Screenshot grounding data:
..........
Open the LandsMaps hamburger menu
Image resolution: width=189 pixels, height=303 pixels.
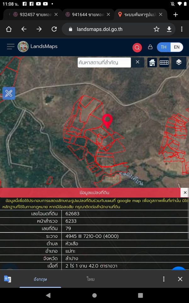pyautogui.click(x=10, y=47)
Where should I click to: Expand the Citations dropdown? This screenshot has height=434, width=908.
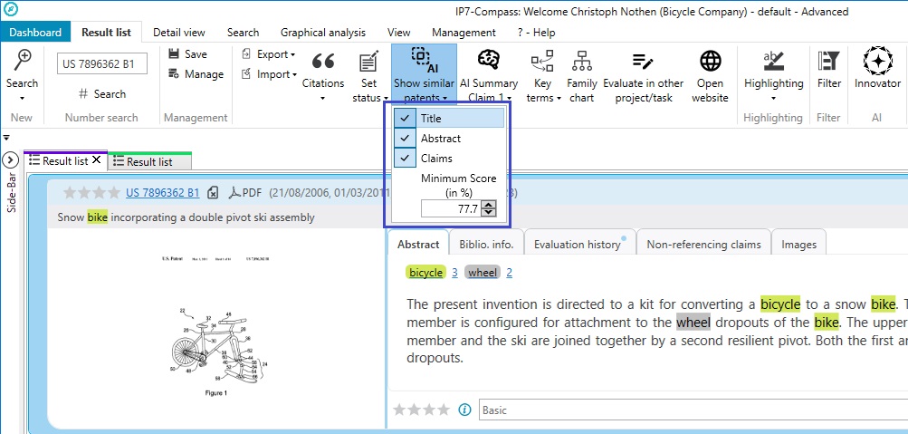coord(323,98)
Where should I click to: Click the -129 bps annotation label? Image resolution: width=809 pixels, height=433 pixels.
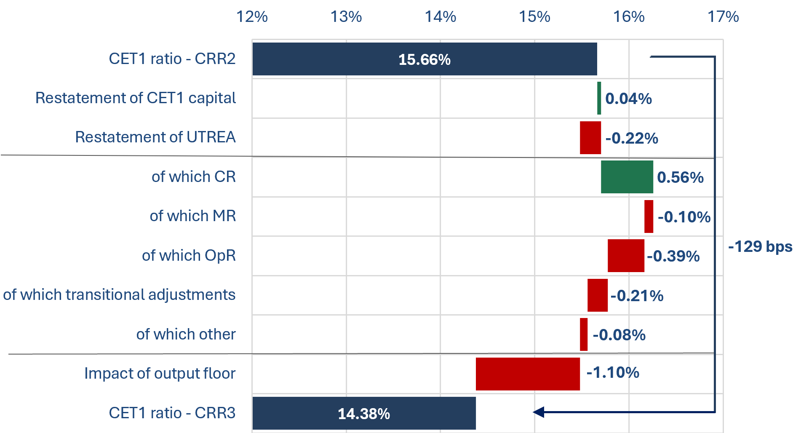click(760, 247)
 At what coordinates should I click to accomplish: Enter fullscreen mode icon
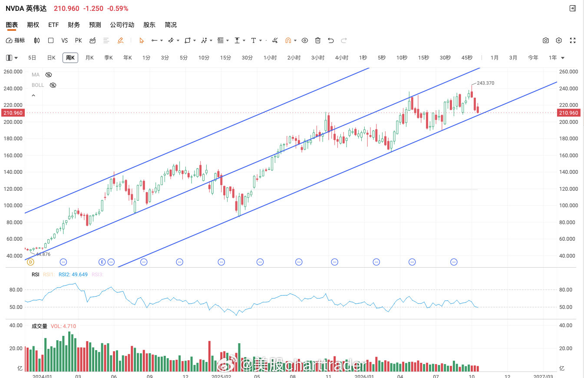pos(573,40)
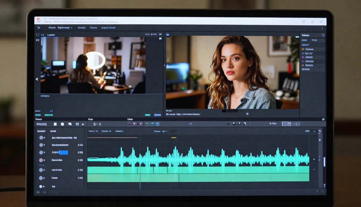Screen dimensions: 361x207
Task: Click the speech bubble comment icon in timeline toolbar
Action: (70, 124)
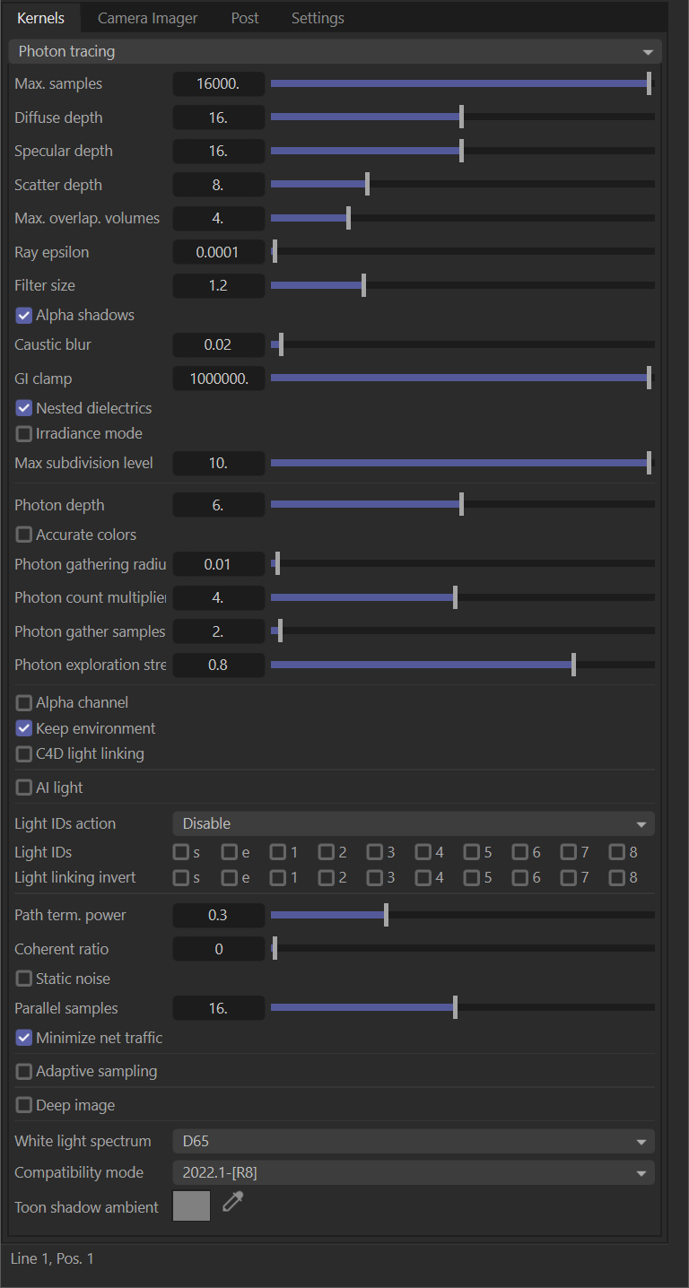Turn on the Alpha channel checkbox
Viewport: 689px width, 1288px height.
[x=24, y=703]
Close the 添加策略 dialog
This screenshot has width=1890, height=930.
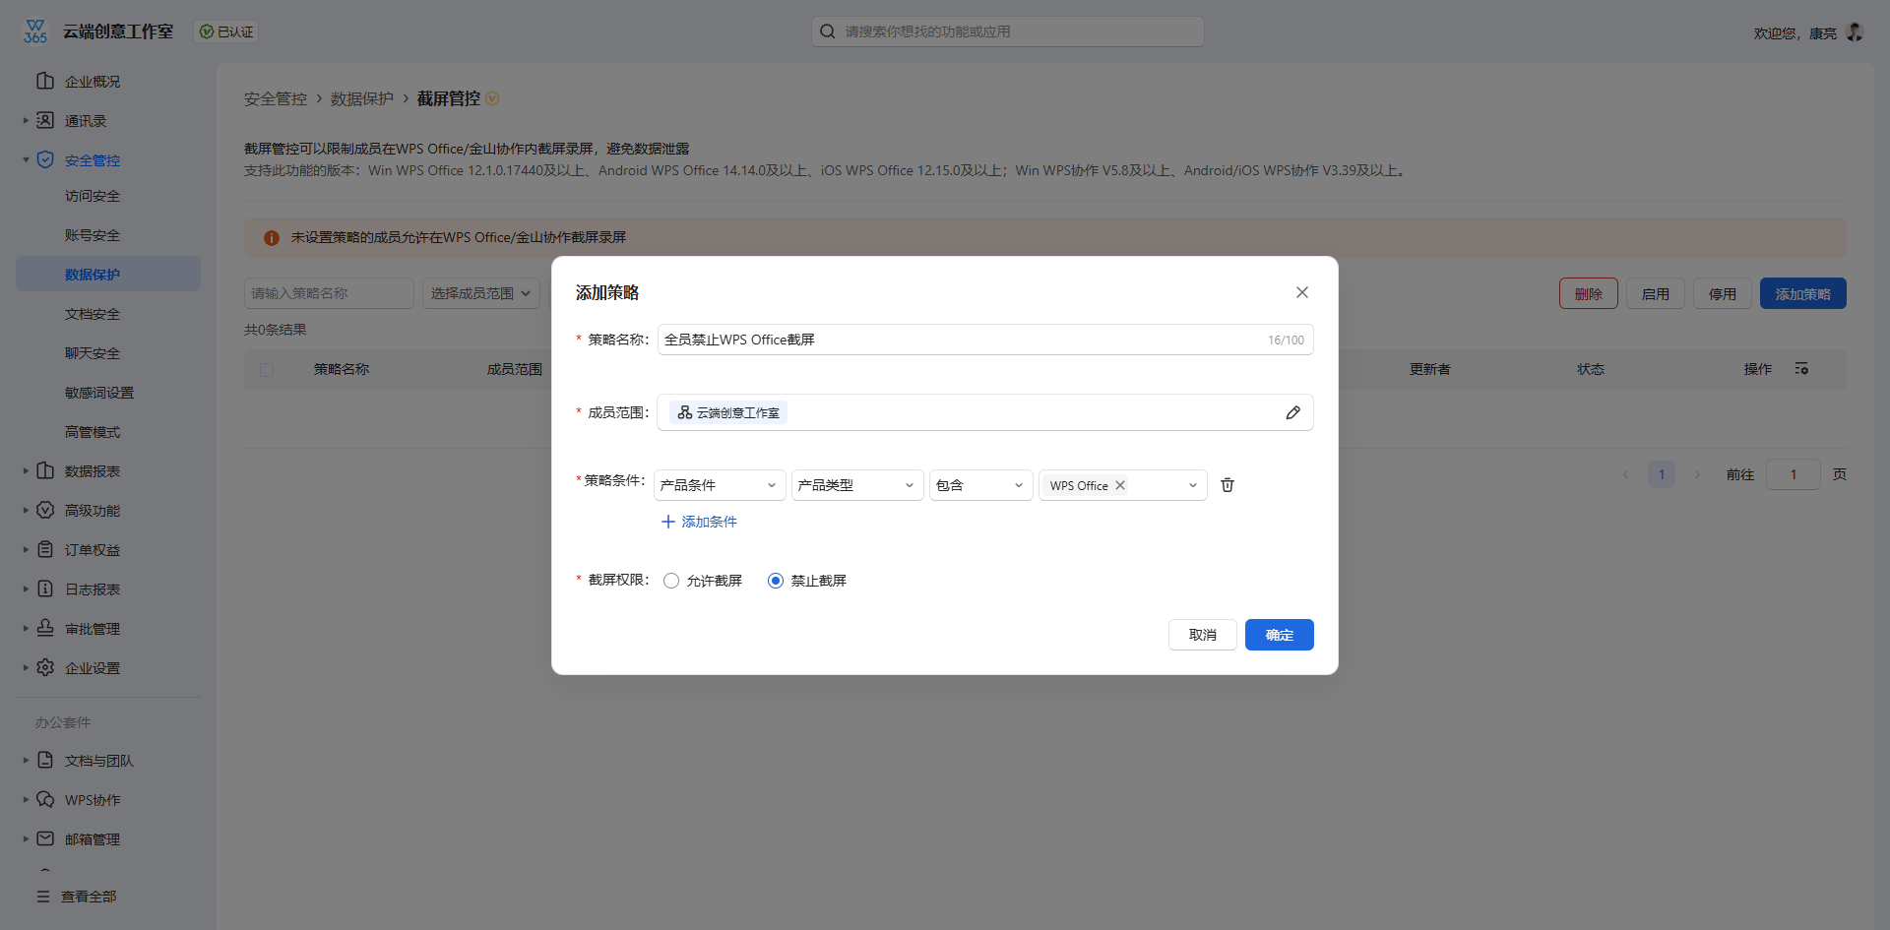click(x=1301, y=292)
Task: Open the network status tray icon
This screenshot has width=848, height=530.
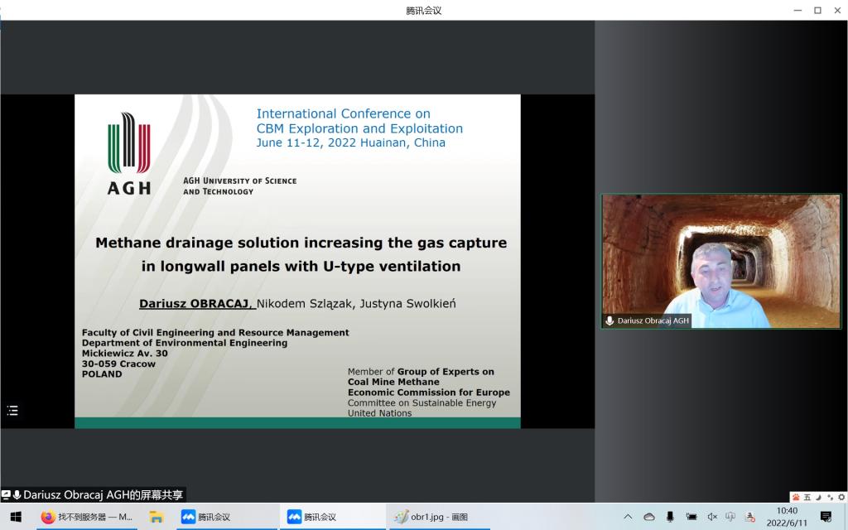Action: [730, 517]
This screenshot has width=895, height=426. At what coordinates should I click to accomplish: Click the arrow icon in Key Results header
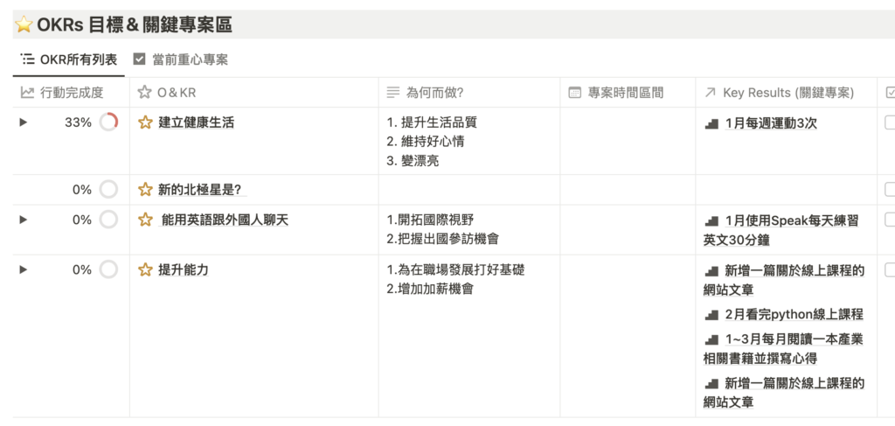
..........
Exercise details:
Write the records out again verbatim and omit the pictures they contain.

Answer section:
Open the LandsMaps hamburger menu
Image resolution: width=189 pixels, height=303 pixels.
pyautogui.click(x=10, y=47)
Where should I click to: Expand the Citations dropdown? This screenshot has height=434, width=908.
coord(323,98)
Where should I click to: Click the -129 bps annotation label? Image resolution: width=809 pixels, height=433 pixels.
click(760, 247)
 At what coordinates should I click to accomplish: Enter fullscreen mode icon
pos(573,40)
Screen dimensions: 361x207
Task: Click the speech bubble comment icon in timeline toolbar
Action: (70, 124)
Turn on the Alpha channel checkbox
Viewport: 689px width, 1288px height.
[x=24, y=703]
Close the 添加策略 dialog
This screenshot has width=1890, height=930.
click(x=1301, y=292)
Task: Open the network status tray icon
This screenshot has width=848, height=530.
Action: [730, 517]
This screenshot has width=895, height=426. At what coordinates should I click to accomplish: Click the arrow icon in Key Results header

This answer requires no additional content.